Ilovevol: les actionnaires sont tout de même peu regardants lorsqu'on leur annonce des profits et donc des dividendes surtout lorsque l'actionnariat est dilué et composé de petits porteurs.
Certains salariés, comme les salariés de la finance, ou plus encore les dirigeants d'entreprise, peuvent accumuler d'autant plus de pouvoir et des rémunérations d'autant plus élevées, que l'actionnariat est dilué. Les actionnaires sont souvent très peu au courant des rémunérations versées dans l'industrie financière, et on s'ingénie à les leur cacher. Lorsque dans une grande banque un bonus de 10 millions d'euros a été divulgué cela a suscité des questions au conseil d'administration de cette banque, ce qui a plongé la direction dans un certain embarras.

Bali: ces salaires exhorbitants, ont-ils mis en danger des entreprises?
Oui, et non. Dans le fonctionnement ordinaire les supers rémunérations, les bonus, ne sont versés que si les profits sont là. C'est-à-dire si des profits permettent de générer des enveloppes de bonus correspondantes. Toutefois, l'importance des bonus conduit l'entreprise financière à graviter en permanence autour de la question des rémunérations. Un des éléments qui explique la faillite de la Barings c'est que les supérieurs de Nick Leeson voulaient croire dans l'importance des profits générés par celui-ci, car cela aurait eu un impact très important sur leur propre bonus. On pourrait dire dans ce cas que «l'appât du gain» les a un peu «aveuglé». Deuxième élément: ces activités sont, du fait du bonus, assez peu pérennes. Une banque peut débaucher, d'une concurrente, une équipe qui sera rentable pendant quelques années, mais qui laissera derrière elle un champs de ruines quand elle partira vers d'autres destinées. Troisième élément: c'est au moment des retournements de conjoncture que le coût représenté par ces rémunérations est très élevé et peut mettre ces entreprises en difficulté.

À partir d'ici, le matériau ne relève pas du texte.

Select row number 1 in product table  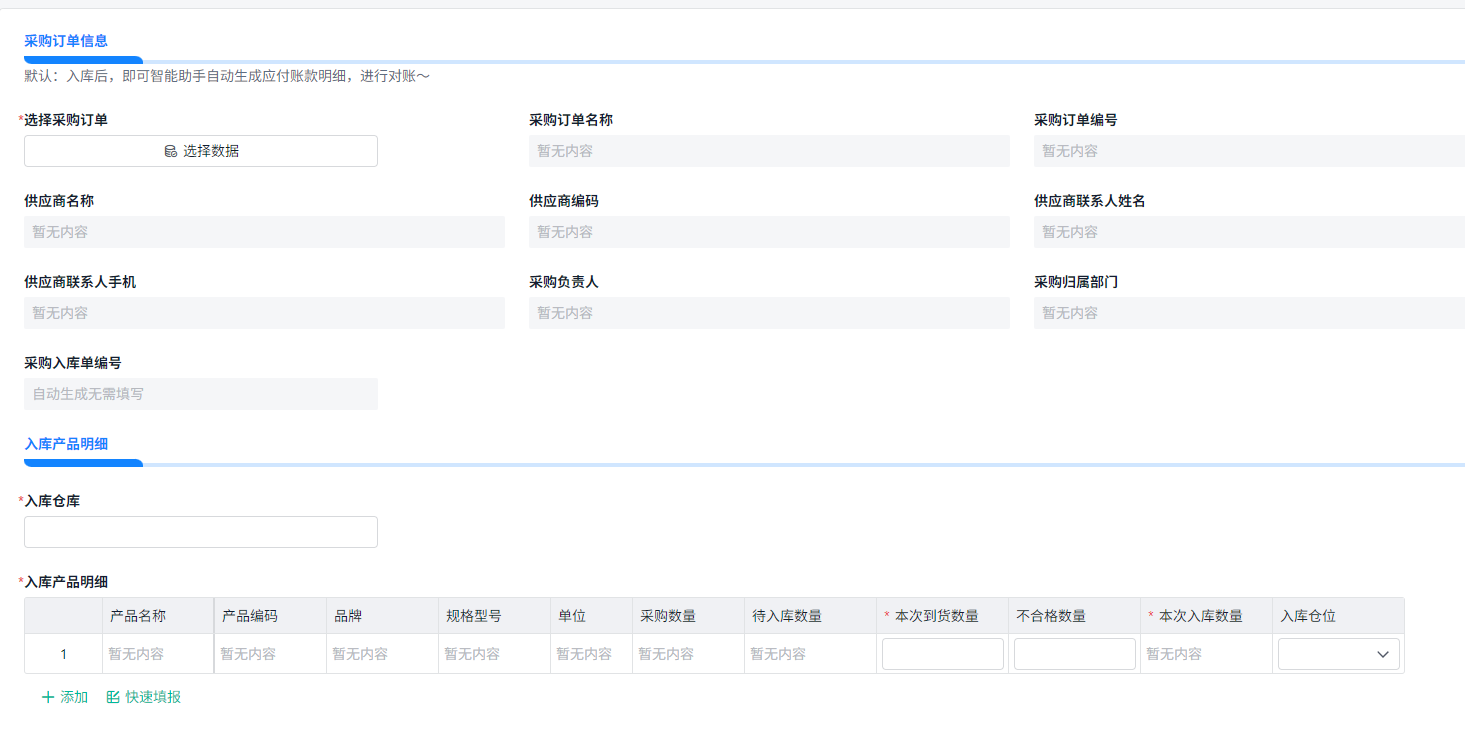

Violette: n'est-ce pas au final, l'arroseur arrosé? Le salariat qui impose prend en otage l'entreprise, alors que le libéralisme nous avait habitué au contraire?
Vous avez raison. L'intérêt de ces relations salariales est de montrer les paradoxes du capitalisme contemporain. Le capitalisme libéral a répété comme un mantra l'idée de création de valeurs POUR les actionnaires, or en son coeur même, au sein de l'industrie financière, ce sont des salariés qui ont réussi à faire fonctionner cette logique de création de valeurs à leur profit.
Ainsi dans certaines activités financières, par exemple, les dérivés actions, l'enveloppe destinée au bonus correspond à 35% de la «valeurs créée». Une part bien plus importante que celle que va toucher, au final, l'actionnaire.

Dernier ouvrage paru d'Olivier Godechot: «Working Rich, Salaires, bonus et appropriation du profit dans l'industrie financière», Editions la Découverte.